One is involved in the way they do business, called the equity investment type, the trust and investment institutions appointed representative participation to the investment enterprise leadership and management, and in the investment proportion as profits or losses divided for the basis of responsibility. Another way is cooperation method, called the contractual investment, that is, only for capital investment, not participate in business management. This kind of investment, trust and investment institutions after the investment by negotiated the constant proportion, in a certain period divide investment income, expires or continue to investment, or giving equity and eat your investment gold.
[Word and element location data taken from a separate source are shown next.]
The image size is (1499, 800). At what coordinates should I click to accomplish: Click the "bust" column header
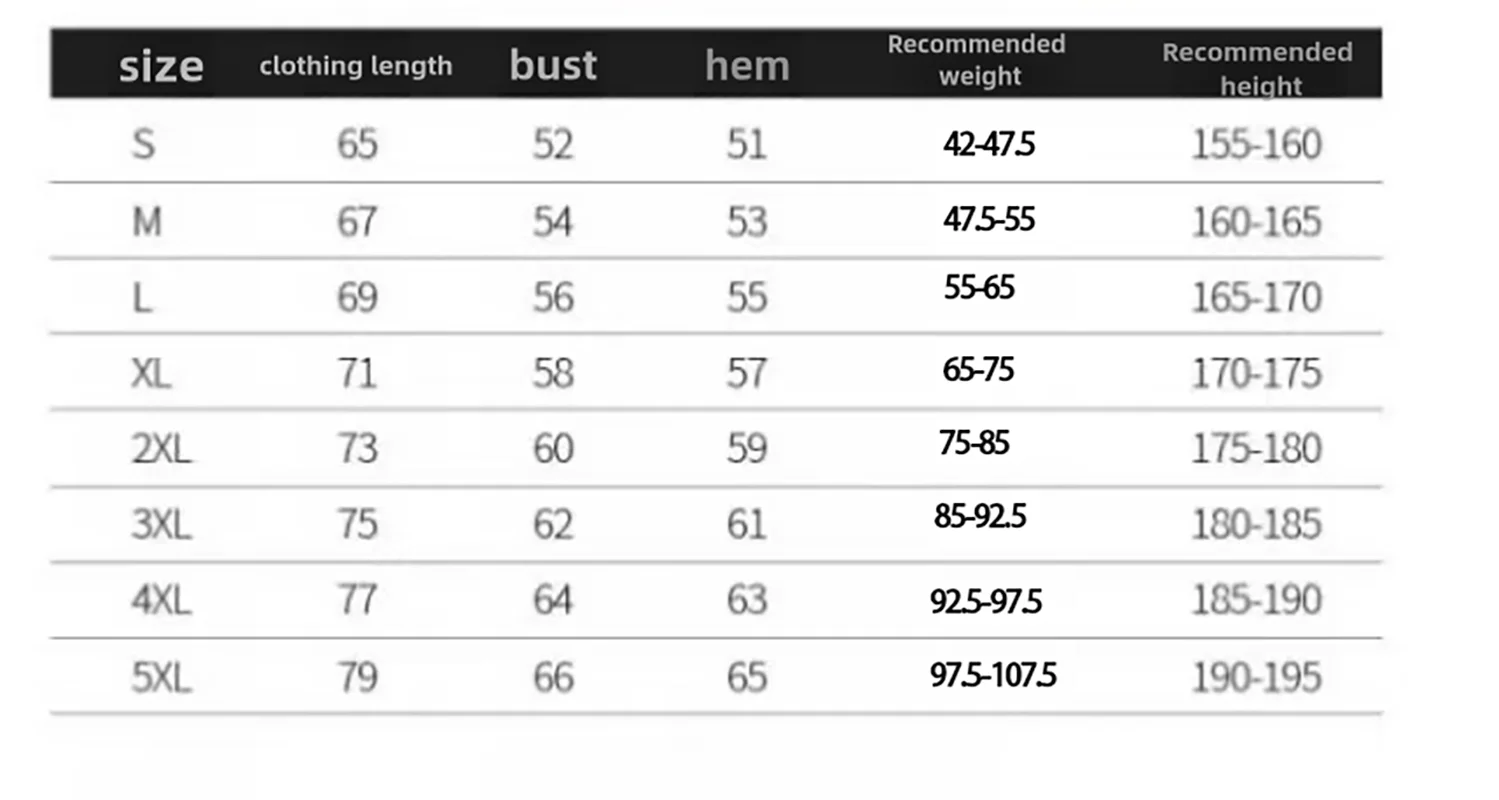553,65
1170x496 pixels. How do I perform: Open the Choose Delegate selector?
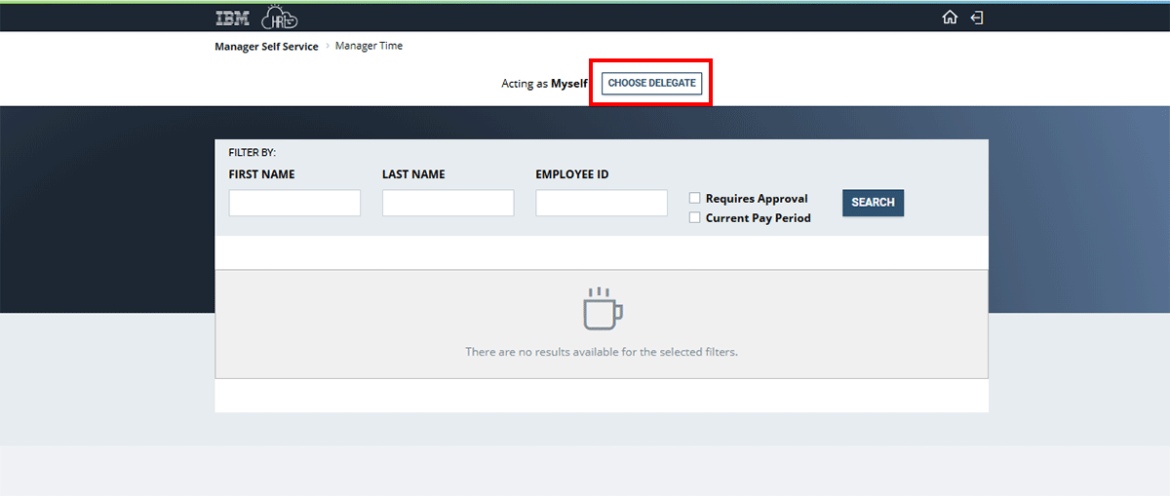click(x=651, y=84)
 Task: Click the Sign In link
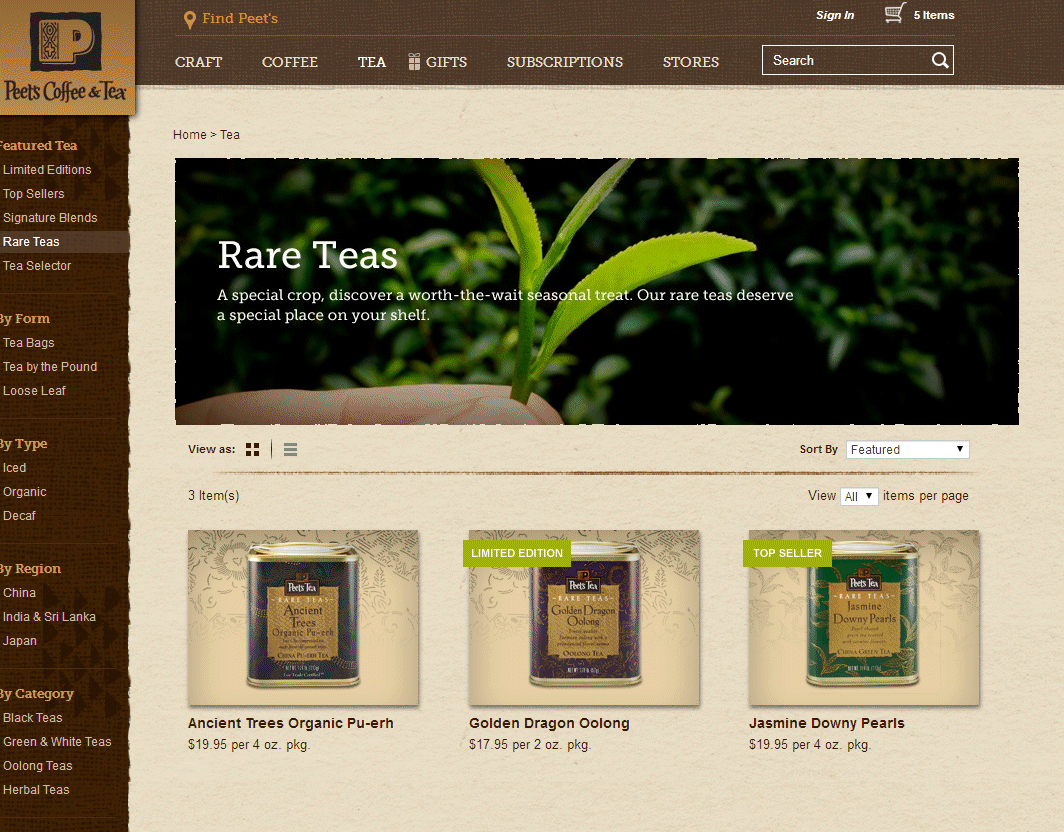coord(834,15)
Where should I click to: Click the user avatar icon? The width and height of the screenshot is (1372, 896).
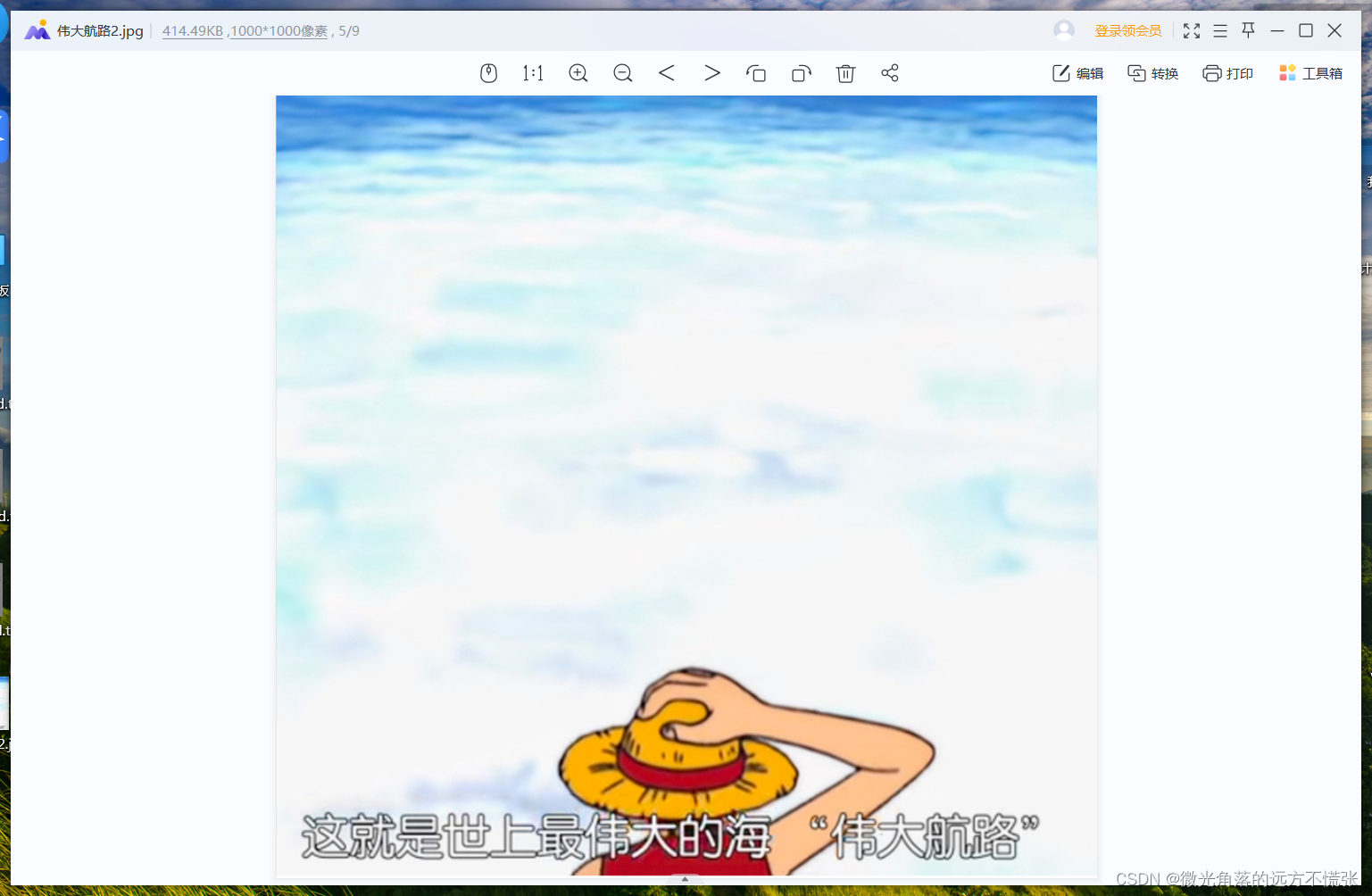(x=1063, y=30)
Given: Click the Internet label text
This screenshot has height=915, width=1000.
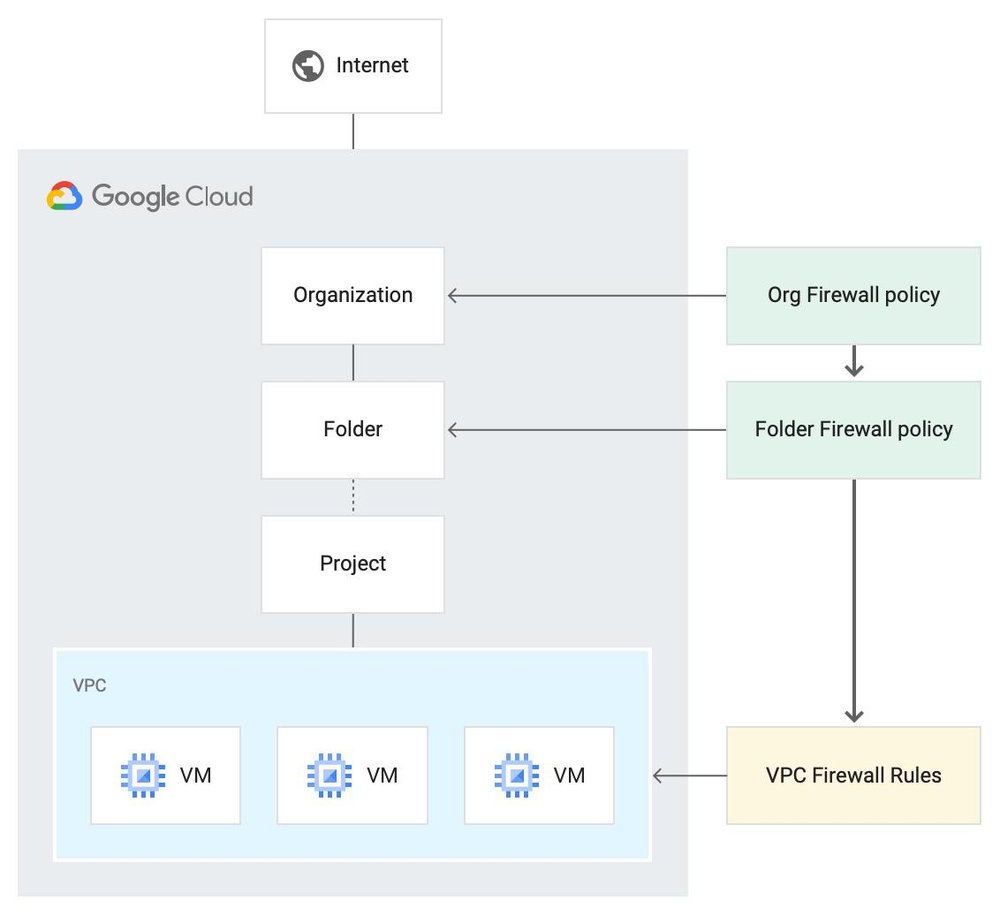Looking at the screenshot, I should click(x=372, y=66).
Financial trust investment institutions of manufacturing enterprises in investment, and to invest in banking companies often used the following ways: 1, long-term investment cooperation. Investors in investment, need not agreed in advance with partners investment recovery date, and as an investment enterprise long-term partners, as long as the investment enterprise production normal, investment cooperation relationship will always exist. 2, regular investment cooperation. Regular cooperation investment is investors prior agreed when the investment period, in cooperation investment period, investors to its investment returns, share management risks of doing business. 3, fixed investment share out bonus. Investors in investment, in certain time agreed in advance within the fixed amount of the profit. 4, the rate investment share out bonus. The interest in investment share out bonus investment is investors, agreed in advance by the joint venture enterprises in the investment period, according to the trust and investment companies invest amount to pay interest on a regular basis.